Show Review: Dr. Dog with Sean Bones at the Great American Music Hall, 4/24/2010

by Pouria Yazdi on April 25, 2010

Dr. Dog from another night. Thanks to Dena Flows for believing in Creative Commons, too.

Openers. As a general rule of thumb they tend to be doomed. The crowd isn’t usually there to see them and this can lead to feelings of impatience amongst the audience. This was not the case last night at the Great American.  I had never heard of or seen Sean Bones prior to last nights show. A quick Google image search led me to assume that this was going to be a Brooklyn based indie band with stupid instruments. This also, thankfully, was not the case.

My alcohol consumption has been at nil these days (going on a week strong, impressive). I’m trying to lose that last 20 pounds that surrounds my belly. So instead I popped a few pills last night. I was feeling great. So when Sean Bones got on stage I was ready to groove.

Fortunately for me Sean Bones was also ready to groove. Their sound can be best described as upbeat-punky-vibe mixed with poppy-reggaeness and a splash of straight up rock.

My friends (who were there for Dr. Dog) repeatedly inquired who this band was, because in spite of the soundboard not giving them love they were still fun to watch and listen to.

During their fourth song, “Dancehall,” I found myself audibly saying “Man” because it was real good. Had like an Oasis vibe to it. What I liked about Sean Bones the most was that they would transition from songs on the up beat to rocking out in the middle of a song. I’d have to admit I liked the rocking out portions far more than the on-the-up portions.

What was also nice to see was how much jumping and dancing around the stage the band members were doing. This makes me, as a concertgoer, think “Yes I should be jumping around too.” It seemed like a lot of the audience shared this thought as beers were being held up in reverence and people were generally having a great time.

The performance was overall pleasurable.
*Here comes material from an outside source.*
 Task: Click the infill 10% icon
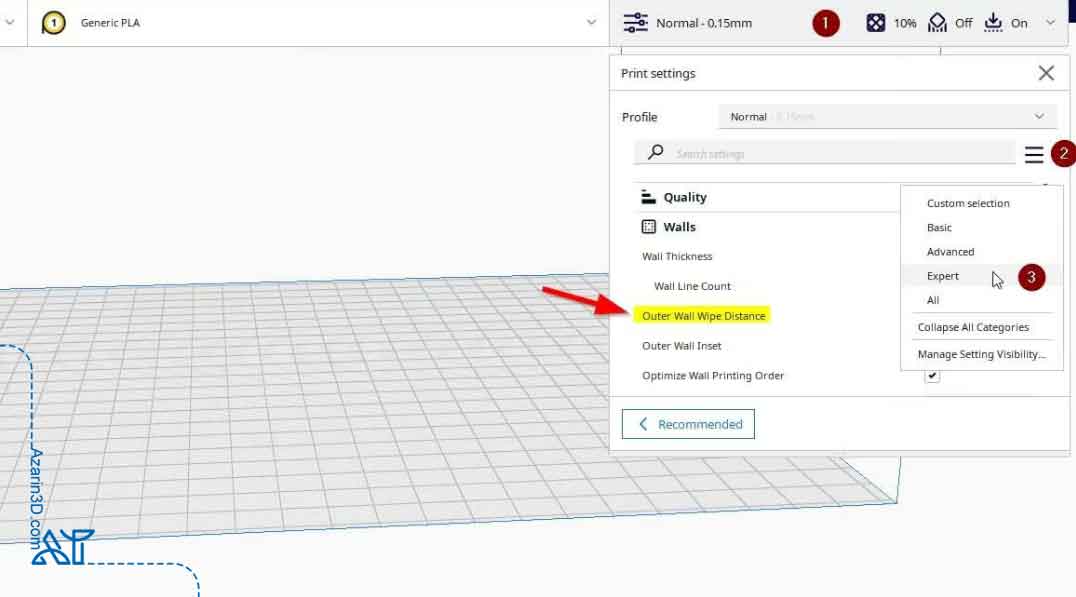pyautogui.click(x=876, y=23)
Some songs brought down the energy and people started talking loudly, then Sean Bones would rock out and people would be jumping around. I think if the soundboard were dialed in more for these openers they would have been great. But such is the fate of the opener. I’d recommended checking Sean Bones at a venue near you.

After Sean Bones was the main act, Dr. Dog. My friends are die-hard fans of this band. Some of them have seen up to four shows at this point. This kind of thing makes me excited.

It may have been the pills, but from the first lick I was sold on Dr. Dog as a live act. Dr. Dog used the full emotive capacity of those sound waves emanating towards the crowd. I would have been dancing around harder if there were room.

The normal stand-with-your-arms-crossed-cuz-you’re-too-cool SF crowd was in minor attendance last night. This audience was here to sing along, clap, dance, scream, and have an excellent time listening to great music with friends. What more could you want?

I’ll have to admit, Dr. Dog tuckered me out. By the end of the show I kept thinking to myself, this must be the last song only to be proven wrong over and over. My body wanted to dance but I just couldn’t move anymore. Dr. Dog was putting me to shame.

They never lacked any energy or performance skills. Dr. Dog knew the crowd was there to see a great show and they delivered, graciously.

Seeing any band at the Great American is a treat. The venue is beautiful, the sound is awesome, and the crowd is generally great. When you have performances like the one Dr. Dog gave is when I am fully thankful to be in the Bay Area listening to live music.